所示文段
# # #

一、概述
要想优化log file sync等待事件,那么懂得其触发机制和原理是很优必要的。这里先引用官方文档来对log file sync等待进行解释(任何信息的描述应以官方文档为准,百度到的结果通常会有一些错误,错误的信息会导致错误的思路以及错误的结果):
What is a ‘log file sync’ wait?
When a user session commits, all redo records generated by that session’s transaction need to be flushed from memory to the redo logfile to insure changes to the database made by that transaction become permanent.
【翻译:当用户会话提交时,该会话的事务生成的所有redo记录都需要从内存中刷新到重做日志文件,以确保该事务永久性的记录到数据库变更中。】
At the time of commit, the user session will post LGWR to write the log buffer (containing the current unwritten redo, including this session’s redo records) to the redo log file. Once LGWR knows that its write requests have completed, it will post the user session to notify it that this has completed. The user session waits on ‘log file sync’ while waiting for LGWR to post it back to confirm all redo it generated have made it safely onto disk.

# # #

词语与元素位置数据
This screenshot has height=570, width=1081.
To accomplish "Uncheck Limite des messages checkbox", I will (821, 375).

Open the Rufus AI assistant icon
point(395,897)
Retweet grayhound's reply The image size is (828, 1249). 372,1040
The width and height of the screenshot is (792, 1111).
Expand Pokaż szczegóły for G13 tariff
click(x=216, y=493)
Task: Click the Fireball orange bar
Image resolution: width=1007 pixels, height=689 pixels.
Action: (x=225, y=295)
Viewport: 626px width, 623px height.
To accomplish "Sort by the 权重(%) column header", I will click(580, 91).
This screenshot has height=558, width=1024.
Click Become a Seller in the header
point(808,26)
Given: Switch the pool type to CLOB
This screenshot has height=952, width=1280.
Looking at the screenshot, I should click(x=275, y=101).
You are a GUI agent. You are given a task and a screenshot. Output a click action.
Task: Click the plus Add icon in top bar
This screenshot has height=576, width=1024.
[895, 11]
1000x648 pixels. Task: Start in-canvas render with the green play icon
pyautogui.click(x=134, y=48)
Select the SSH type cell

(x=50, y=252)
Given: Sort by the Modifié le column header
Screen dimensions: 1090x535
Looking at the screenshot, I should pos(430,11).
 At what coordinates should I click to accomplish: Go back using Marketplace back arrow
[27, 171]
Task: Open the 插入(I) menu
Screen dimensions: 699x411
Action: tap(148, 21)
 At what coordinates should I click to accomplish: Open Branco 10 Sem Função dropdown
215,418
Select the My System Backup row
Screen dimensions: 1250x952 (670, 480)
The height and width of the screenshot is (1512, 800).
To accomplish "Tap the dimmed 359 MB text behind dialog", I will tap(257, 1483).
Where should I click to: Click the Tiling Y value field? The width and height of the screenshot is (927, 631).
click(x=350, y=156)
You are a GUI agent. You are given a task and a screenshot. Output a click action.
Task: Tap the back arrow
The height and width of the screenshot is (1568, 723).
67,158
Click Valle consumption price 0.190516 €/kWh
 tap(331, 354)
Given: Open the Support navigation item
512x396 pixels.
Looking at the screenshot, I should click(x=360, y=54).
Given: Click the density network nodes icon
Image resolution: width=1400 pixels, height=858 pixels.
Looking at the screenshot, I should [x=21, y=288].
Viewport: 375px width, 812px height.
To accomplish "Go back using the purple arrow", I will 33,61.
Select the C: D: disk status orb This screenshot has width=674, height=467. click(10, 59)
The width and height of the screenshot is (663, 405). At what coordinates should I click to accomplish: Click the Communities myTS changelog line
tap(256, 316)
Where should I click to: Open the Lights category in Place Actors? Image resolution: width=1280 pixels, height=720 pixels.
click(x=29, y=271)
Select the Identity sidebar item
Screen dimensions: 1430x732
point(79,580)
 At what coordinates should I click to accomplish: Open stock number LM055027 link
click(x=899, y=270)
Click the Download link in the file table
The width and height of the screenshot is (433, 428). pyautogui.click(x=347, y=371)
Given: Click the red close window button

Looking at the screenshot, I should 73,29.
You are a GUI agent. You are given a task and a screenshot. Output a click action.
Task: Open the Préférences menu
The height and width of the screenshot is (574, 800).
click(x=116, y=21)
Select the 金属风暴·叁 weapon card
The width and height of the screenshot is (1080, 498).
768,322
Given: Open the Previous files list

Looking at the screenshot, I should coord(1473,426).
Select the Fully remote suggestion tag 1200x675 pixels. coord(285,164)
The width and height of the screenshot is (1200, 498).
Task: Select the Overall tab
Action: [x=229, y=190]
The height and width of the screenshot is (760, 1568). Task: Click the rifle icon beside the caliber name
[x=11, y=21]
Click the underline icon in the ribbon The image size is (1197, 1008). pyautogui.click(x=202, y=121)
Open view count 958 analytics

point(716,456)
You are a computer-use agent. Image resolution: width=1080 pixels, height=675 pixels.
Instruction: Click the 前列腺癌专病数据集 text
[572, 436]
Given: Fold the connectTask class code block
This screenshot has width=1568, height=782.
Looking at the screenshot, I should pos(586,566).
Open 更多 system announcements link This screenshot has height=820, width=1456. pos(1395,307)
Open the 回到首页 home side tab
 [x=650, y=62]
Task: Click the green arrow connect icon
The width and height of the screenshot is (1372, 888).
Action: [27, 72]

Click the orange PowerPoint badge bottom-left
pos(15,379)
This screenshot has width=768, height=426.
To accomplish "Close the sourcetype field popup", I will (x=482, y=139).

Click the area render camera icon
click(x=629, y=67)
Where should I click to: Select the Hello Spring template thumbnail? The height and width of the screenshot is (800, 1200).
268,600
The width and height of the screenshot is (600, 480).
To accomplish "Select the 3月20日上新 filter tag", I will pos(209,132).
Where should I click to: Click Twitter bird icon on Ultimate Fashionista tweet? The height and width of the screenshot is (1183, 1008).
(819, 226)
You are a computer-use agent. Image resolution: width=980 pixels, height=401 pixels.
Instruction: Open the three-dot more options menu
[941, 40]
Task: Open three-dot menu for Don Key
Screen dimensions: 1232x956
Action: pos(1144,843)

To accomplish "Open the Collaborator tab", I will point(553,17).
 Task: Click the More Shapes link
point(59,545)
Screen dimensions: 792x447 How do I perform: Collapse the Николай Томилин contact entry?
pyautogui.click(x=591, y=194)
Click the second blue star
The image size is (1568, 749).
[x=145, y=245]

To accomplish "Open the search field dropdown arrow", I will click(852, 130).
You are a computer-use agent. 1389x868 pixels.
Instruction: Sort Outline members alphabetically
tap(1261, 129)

# # #

你要做的
请续写上面这篇讲解log file sync等待事件的文段，从它的最后一句之后接着写下去。

练习答案
【翻译:在提交时,用户会话将发布LGWR以将日志缓冲区(包含当前未写入的redo,包括该会话的redo记录)写入redo log。 一旦LGWR知道其写请求已完成,它将发布通知给用户会话告知其已完成。 用户会话等待“log file sync”,同时等待LGWR将其回发,以确认其生成的所有redo操作已将其安全地保存到磁盘上。】
The time between the user session posting the LGWR and the LGWR posting the user after the write has completed is the wait time for ‘log file sync’ that the user session will show.
【翻译:用户会话通知LGWR和LGWR在写入完成后通知用户之间的时间就是“log file sync”显示在用户会话的等待时间。】
Note that in 11.2 and higher LGWR may dynamically switch from the default post/wait mode to a polling mode where it will maintain it’s writing progress in an in-memory structure and sessions waiting on ‘log file sync’ can periodically check that structure (i.e. poll) to see if LGWR has progressed far enough such that the redo records representing their transactions have made it to disk. In that case the wait time will span from posting LGWR until the session sees sufficient progress has been made.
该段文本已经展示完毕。